Required work. Can you rewrite the listing, starting with the line containing "1430x502 pixels. Task: Click" and going on through the line containing "click(x=503, y=426)", both included, with the requests unchanged and each click coordinate multiplied by 0.6 and rounded to a whole number, halves going up? Give only those lines and leave the pictures out.

Material provided.
** BEGIN **

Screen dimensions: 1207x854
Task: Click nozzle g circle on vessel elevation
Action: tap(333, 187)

** END **
** BEGIN **

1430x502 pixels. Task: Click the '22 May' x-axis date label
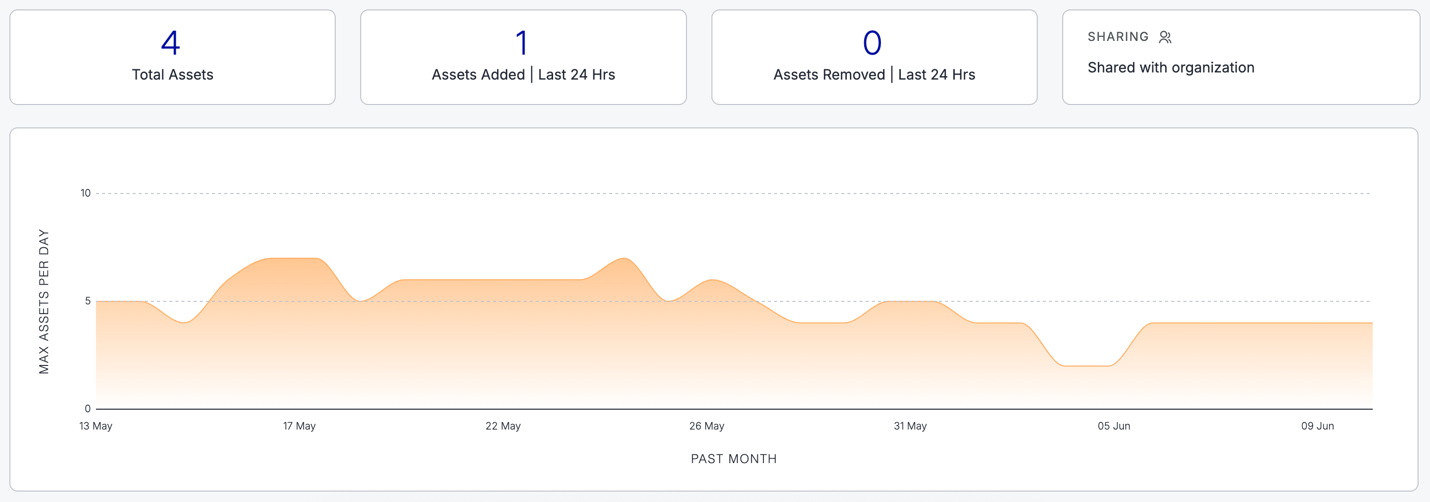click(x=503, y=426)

** END **

Written reply.
1430x502 pixels. Task: Click the '22 May' x-axis date label
click(x=302, y=256)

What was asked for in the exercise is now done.